▸ What is required: Lay out the data below as a Markdown table with two columns, "Row" for the line number and "Line" for the text of each line. Skip blank lines.

===== Source data =====

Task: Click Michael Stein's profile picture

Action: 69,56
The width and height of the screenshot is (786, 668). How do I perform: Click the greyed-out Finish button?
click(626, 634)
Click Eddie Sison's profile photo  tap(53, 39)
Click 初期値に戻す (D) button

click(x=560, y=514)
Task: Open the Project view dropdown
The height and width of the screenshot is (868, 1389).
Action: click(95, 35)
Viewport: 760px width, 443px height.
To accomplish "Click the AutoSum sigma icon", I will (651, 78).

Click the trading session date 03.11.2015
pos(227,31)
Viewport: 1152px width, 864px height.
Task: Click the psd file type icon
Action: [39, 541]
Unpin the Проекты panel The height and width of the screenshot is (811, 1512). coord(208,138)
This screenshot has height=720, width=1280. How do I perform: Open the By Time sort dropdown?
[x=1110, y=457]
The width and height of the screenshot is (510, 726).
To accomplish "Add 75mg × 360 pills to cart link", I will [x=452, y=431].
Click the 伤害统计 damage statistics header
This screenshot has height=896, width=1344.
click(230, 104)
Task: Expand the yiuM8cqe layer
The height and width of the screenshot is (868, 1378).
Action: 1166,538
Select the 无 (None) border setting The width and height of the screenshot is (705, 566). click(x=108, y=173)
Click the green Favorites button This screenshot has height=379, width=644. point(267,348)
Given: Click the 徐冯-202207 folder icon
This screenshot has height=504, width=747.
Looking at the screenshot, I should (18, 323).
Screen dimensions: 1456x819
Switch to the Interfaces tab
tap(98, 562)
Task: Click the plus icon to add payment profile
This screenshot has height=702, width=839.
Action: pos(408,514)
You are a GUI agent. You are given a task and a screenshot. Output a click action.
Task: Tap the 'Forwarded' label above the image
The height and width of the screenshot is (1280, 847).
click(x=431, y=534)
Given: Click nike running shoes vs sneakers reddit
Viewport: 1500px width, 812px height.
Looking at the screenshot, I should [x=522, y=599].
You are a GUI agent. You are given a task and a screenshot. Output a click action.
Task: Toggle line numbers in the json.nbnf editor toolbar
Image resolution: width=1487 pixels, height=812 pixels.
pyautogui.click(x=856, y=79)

=====

▸ Response to this exercise:
| Row | Line |
|---|---|
| 1 | Task: Click Michael Stein's profile picture |
| 2 | Action: 69,56 |
| 3 | The width and height of the screenshot is (786, 668). How do I perform: Click the greyed-out Finish button? |
| 4 | click(626, 634) |
| 5 | Click Eddie Sison's profile photo  tap(53, 39) |
| 6 | Click 初期値に戻す (D) button |
| 7 | click(x=560, y=514) |
| 8 | Task: Open the Project view dropdown |
| 9 | The height and width of the screenshot is (868, 1389). |
| 10 | Action: click(95, 35) |
| 11 | Viewport: 760px width, 443px height. |
| 12 | To accomplish "Click the AutoSum sigma icon", I will (651, 78). |
| 13 | Click the trading session date 03.11.2015 |
| 14 | pos(227,31) |
| 15 | Viewport: 1152px width, 864px height. |
| 16 | Task: Click the psd file type icon |
| 17 | Action: [39, 541] |
| 18 | Unpin the Проекты panel The height and width of the screenshot is (811, 1512). coord(208,138) |
| 19 | This screenshot has height=720, width=1280. How do I perform: Open the By Time sort dropdown? |
| 20 | [x=1110, y=457] |
| 21 | The width and height of the screenshot is (510, 726). |
| 22 | To accomplish "Add 75mg × 360 pills to cart link", I will [x=452, y=431]. |
| 23 | Click the 伤害统计 damage statistics header |
| 24 | This screenshot has height=896, width=1344. |
| 25 | click(230, 104) |
| 26 | Task: Expand the yiuM8cqe layer |
| 27 | The height and width of the screenshot is (868, 1378). |
| 28 | Action: 1166,538 |
| 29 | Select the 无 (None) border setting The width and height of the screenshot is (705, 566). click(x=108, y=173) |
| 30 | Click the green Favorites button This screenshot has height=379, width=644. point(267,348) |
| 31 | Given: Click the 徐冯-202207 folder icon |
| 32 | This screenshot has height=504, width=747. |
| 33 | Looking at the screenshot, I should (18, 323). |
| 34 | Screen dimensions: 1456x819 |
| 35 | Switch to the Interfaces tab |
| 36 | tap(98, 562) |
| 37 | Task: Click the plus icon to add payment profile |
| 38 | This screenshot has height=702, width=839. |
| 39 | Action: pos(408,514) |
| 40 | You are a GUI agent. You are given a task and a screenshot. Output a click action. |
| 41 | Task: Tap the 'Forwarded' label above the image |
| 42 | The height and width of the screenshot is (1280, 847). |
| 43 | click(x=431, y=534) |
| 44 | Given: Click nike running shoes vs sneakers reddit |
| 45 | Viewport: 1500px width, 812px height. |
| 46 | Looking at the screenshot, I should [x=522, y=599]. |
| 47 | You are a GUI agent. You are given a task and a screenshot. Output a click action. |
| 48 | Task: Toggle line numbers in the json.nbnf editor toolbar |
| 49 | Image resolution: width=1487 pixels, height=812 pixels. |
| 50 | pyautogui.click(x=856, y=79) |